■ Exercise brief ■
Substitute "navigation pane" for "sidebar" and reproduce the lines from the one containing "Collapse the 设备 sidebar section" through the one containing "click(206, 223)", leaving everything else unchanged. Leave the pictures out.

■ Material provided ■
▼
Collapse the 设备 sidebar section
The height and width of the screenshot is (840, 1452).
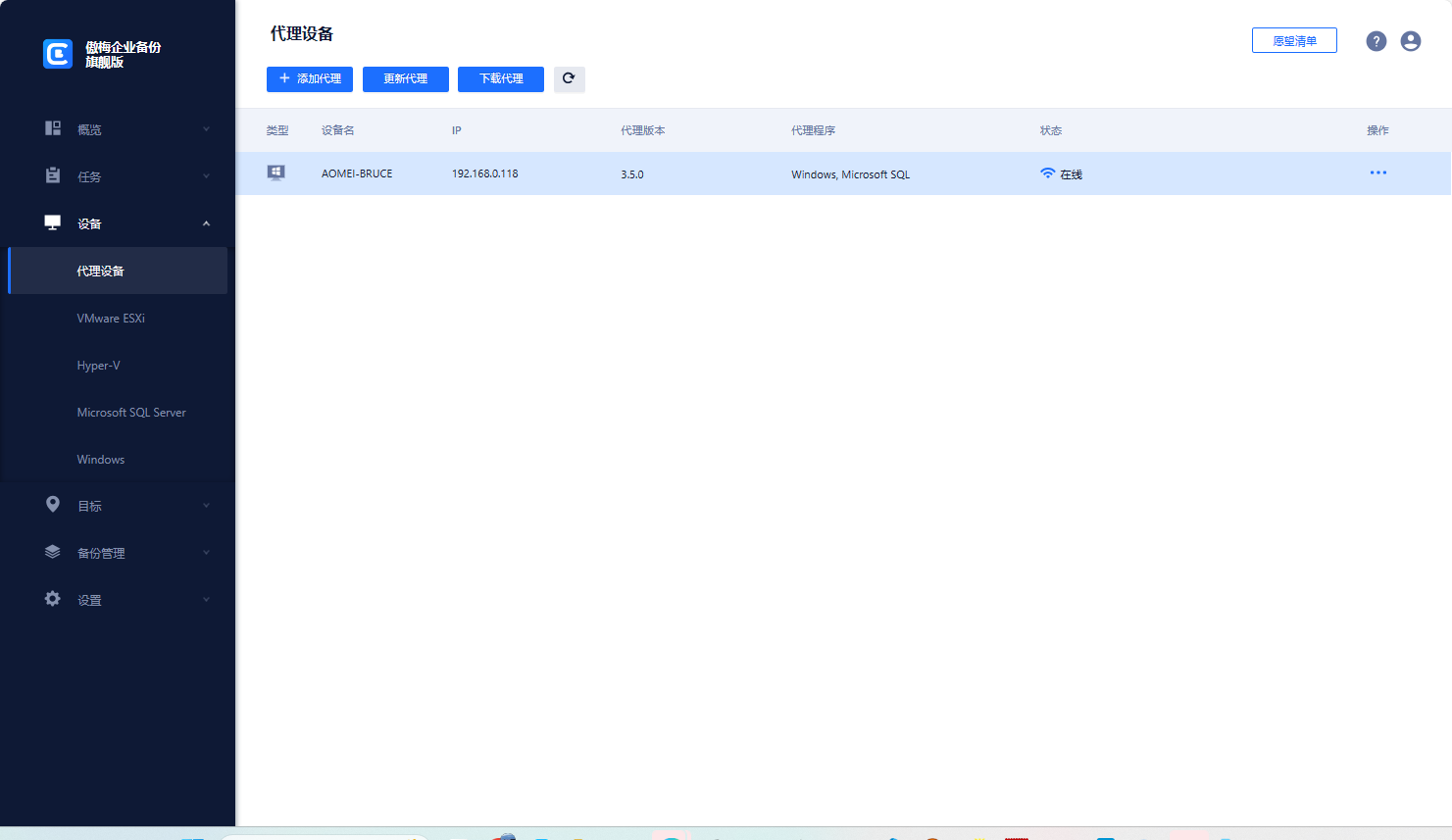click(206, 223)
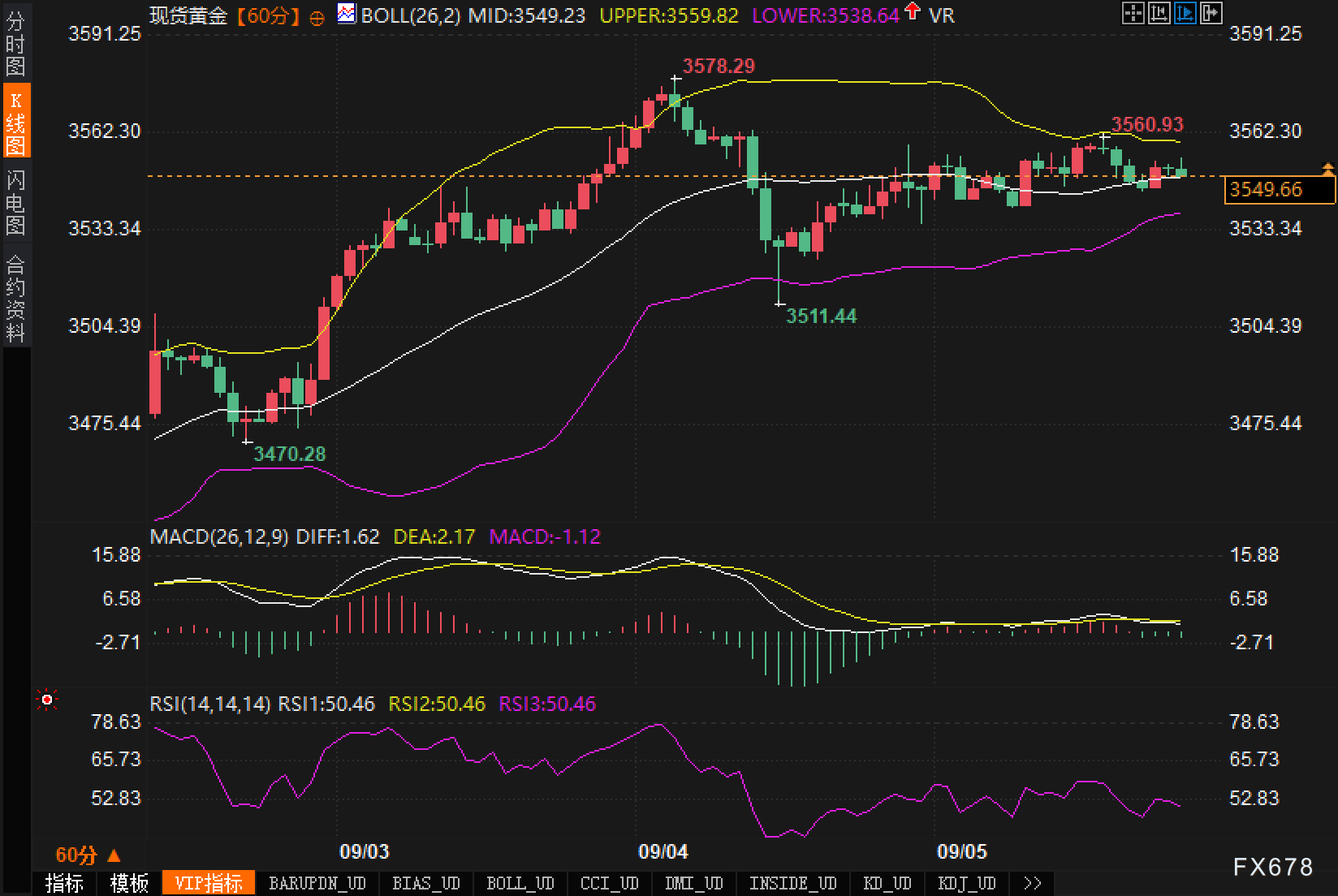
▲
▼
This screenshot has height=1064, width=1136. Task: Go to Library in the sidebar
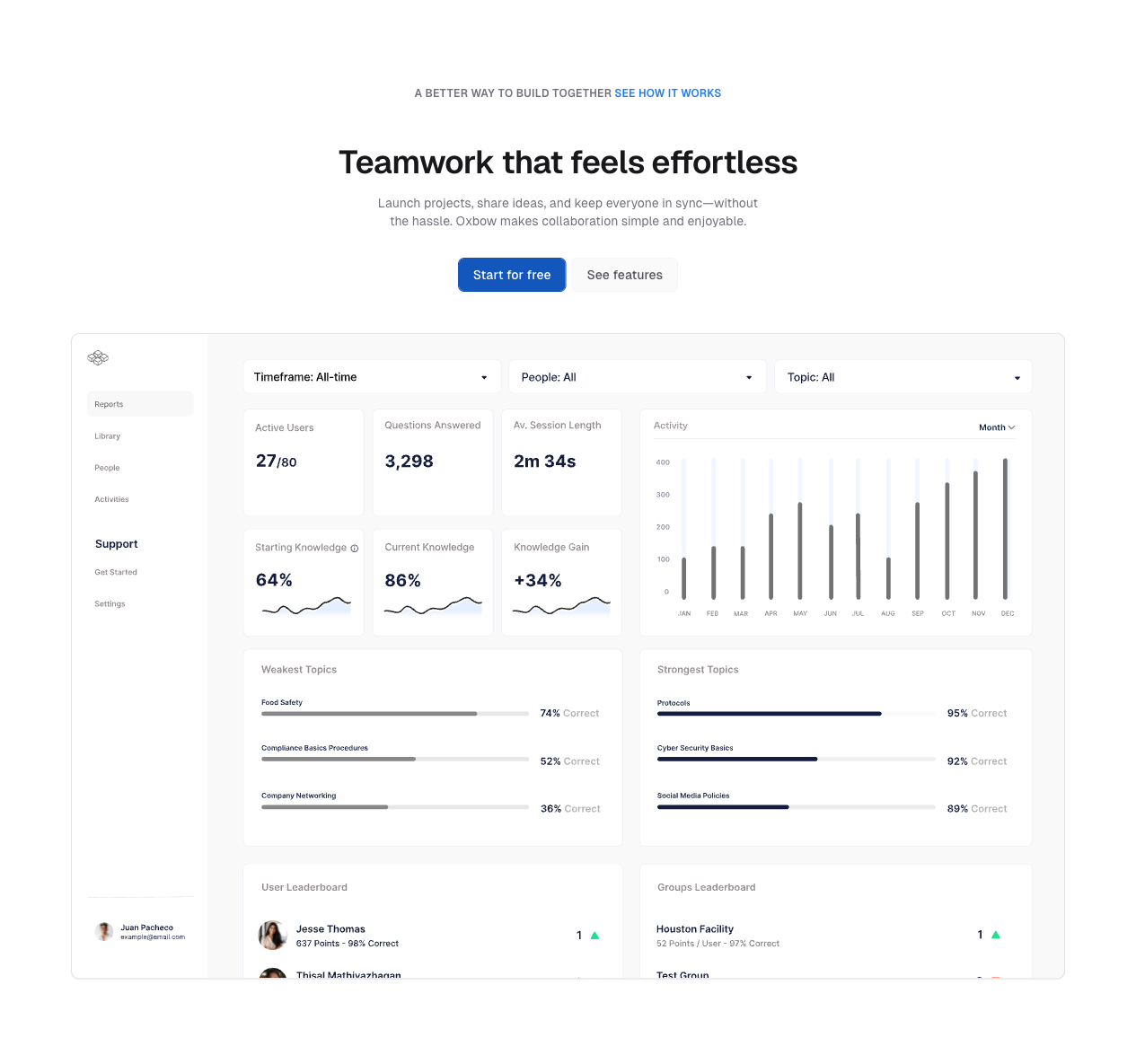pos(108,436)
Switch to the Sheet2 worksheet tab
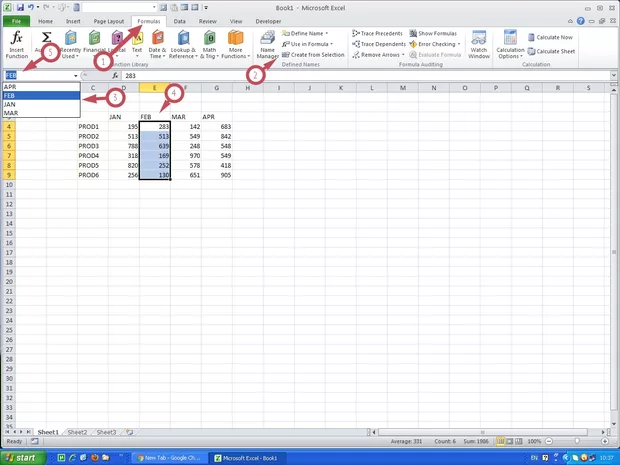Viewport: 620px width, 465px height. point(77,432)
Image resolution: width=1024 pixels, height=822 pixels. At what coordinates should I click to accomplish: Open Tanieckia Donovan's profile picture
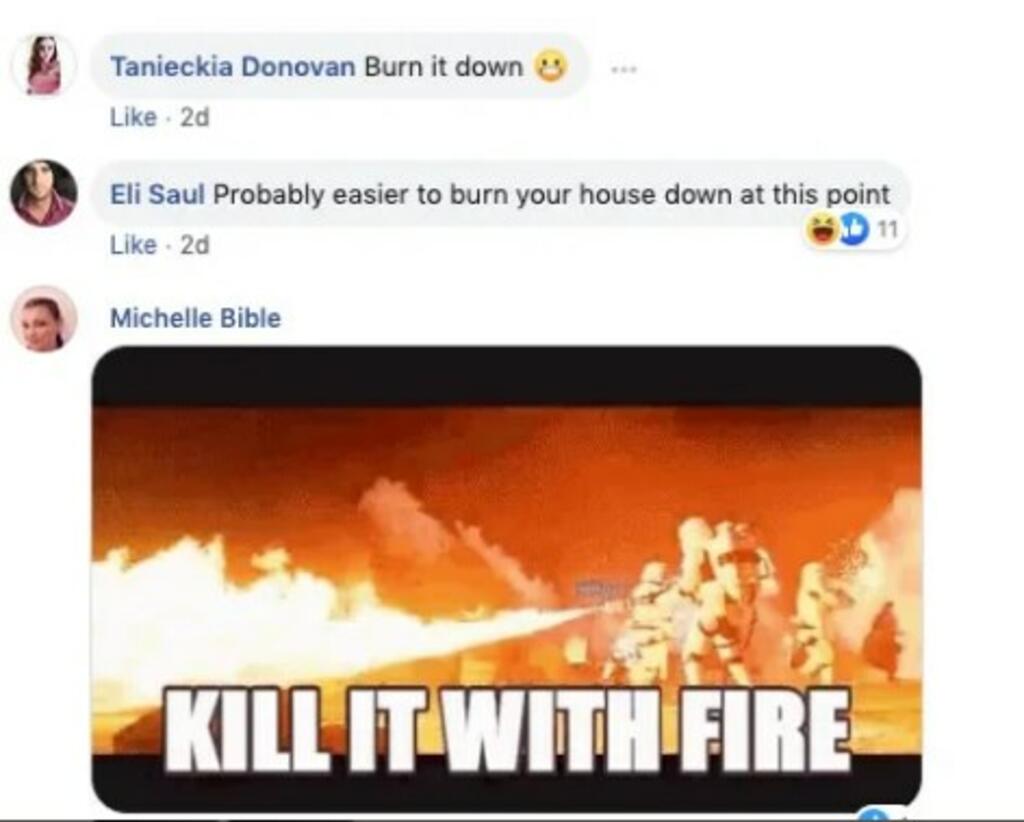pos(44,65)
▲
■ Solution to this task ■
Collapse the 设备 navigation pane section
The height and width of the screenshot is (840, 1452).
click(206, 223)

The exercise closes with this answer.